I love how he doesn't even show us how it sounds though, how convenient, lol! I know youtube is funny about audio copyright but he could have played us at least like a 30-45 sec music sample!


----------



## spacedout (Dec 7, 2010)

Starks8 said:


> I love how he doesn't even show us how it sounds though, how convenient, lol! I know youtube is funny about audio copyright but he could have played us at least like a 30-45 sec music sample!


Your computer speakers via his microphone wouldn't sound anything like it does in the car.


----------



## Mick (Dec 31, 2011)

That's exactly the design I want. Leaves the trunk space practically untouched. But yeah price is too high for me. Crutchfield has it for $1250?


----------



## obermd (Mar 3, 2012)

GM lists it for 1250 as well.


----------



## Sonic (Oct 21, 2012)

After tax season - maybe someone should set up a discount group buy!


----------



## cronyjabrony (Aug 10, 2012)

Sonic said:


> After tax season - maybe someone should set up a discount group buy!


sounds like an excellent idea!:sigh:


----------



## XtremeRevolution (Jan 19, 2012)

At $500, I could create a system that would knock the socks off of any OEM-based Kicker system (including my humble profit), and I will stand by that statement should anyone want to challenge me on it. 

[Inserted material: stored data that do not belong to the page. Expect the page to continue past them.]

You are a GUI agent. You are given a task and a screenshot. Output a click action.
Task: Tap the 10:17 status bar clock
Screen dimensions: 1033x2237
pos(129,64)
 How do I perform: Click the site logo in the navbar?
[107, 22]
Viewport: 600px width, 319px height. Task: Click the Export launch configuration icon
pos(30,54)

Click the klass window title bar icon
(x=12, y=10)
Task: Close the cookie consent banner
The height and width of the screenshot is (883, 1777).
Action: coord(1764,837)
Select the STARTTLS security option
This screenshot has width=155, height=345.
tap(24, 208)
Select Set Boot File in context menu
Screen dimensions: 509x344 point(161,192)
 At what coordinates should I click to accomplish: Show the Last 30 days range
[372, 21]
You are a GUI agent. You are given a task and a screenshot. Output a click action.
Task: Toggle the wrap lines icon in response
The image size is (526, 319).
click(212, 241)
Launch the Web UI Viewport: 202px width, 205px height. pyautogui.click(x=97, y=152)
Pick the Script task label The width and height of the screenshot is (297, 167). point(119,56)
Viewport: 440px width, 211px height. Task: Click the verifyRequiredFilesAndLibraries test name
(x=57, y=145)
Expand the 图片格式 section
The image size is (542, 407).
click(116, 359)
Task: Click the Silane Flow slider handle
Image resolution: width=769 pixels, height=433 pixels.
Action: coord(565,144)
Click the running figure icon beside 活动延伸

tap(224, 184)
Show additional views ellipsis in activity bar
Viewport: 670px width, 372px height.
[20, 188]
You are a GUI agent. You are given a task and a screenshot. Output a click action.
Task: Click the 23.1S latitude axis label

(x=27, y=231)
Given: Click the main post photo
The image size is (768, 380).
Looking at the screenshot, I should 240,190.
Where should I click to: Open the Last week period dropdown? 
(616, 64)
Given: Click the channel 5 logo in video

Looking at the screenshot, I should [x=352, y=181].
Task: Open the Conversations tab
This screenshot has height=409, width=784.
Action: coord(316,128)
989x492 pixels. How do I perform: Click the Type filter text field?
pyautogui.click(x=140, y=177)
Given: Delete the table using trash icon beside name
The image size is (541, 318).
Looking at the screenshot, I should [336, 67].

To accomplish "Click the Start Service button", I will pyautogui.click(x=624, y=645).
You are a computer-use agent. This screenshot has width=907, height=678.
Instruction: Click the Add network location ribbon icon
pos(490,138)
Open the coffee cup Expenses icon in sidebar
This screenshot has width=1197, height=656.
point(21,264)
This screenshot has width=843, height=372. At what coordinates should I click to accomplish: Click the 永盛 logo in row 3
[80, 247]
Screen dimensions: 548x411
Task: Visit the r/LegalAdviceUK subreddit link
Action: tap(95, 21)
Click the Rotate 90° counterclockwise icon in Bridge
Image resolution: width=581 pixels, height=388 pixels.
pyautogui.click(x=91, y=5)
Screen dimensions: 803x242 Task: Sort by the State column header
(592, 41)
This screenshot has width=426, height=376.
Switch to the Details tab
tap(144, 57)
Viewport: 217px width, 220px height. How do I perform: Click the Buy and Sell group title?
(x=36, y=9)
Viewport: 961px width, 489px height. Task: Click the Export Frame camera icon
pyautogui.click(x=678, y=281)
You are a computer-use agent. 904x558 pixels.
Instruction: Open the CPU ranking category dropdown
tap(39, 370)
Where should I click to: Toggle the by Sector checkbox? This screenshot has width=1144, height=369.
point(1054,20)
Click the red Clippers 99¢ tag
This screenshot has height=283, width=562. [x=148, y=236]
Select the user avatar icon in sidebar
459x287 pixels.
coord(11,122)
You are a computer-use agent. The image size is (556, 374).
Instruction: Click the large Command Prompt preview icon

See this thread for details:
http://www.cruzetalk.com/forum/36-electronics/10215-audio-questions.html


----------



## Mick (Dec 31, 2011)

So when are you going to take a stab at the side mount design? 
I'd be in for that. If it helps, i'm not interested in blowing kicker's socks off sound. lol


----------



## XtremeRevolution (Jan 19, 2012)

Mick said:


> So when are you going to take a stab at the side mount design?
> I'd be in for that. If it helps, i'm not interested in blowing kicker's socks off sound. lol


I've been working on a side mount design for a little while now actually, in between the backed up orders I have on standard boxes. I just haven't said anything because I wanted to wait till it was done. The demand is simply far too high for me to simply ignore it, lol. How soon do you need one? I have all of the parts here, including two more subs and compact amplifiers.


----------



## Mick (Dec 31, 2011)

Nice!

The Cruze isn't going to get love until tax time so no hurry. Care to share progress pics?


----------



## XtremeRevolution (Jan 19, 2012)

Mick said:


> Nice!
> 
> The Cruze isn't going to get love until tax time so no hurry. Care to share progress pics?


No pics yet, but it will probably be done some time in January. I've been busy working on other boxes I had backed up for a while. There is only one affordable sub that I know of that will sound great in that small of a box and it's the one I decided to use. Very high build quality, and it will look and sound great.


----------



## DMC (Oct 22, 2012)

I would be interested in a compact, corner-mount sub, sometime in 2013. Let me know when you get your final design done.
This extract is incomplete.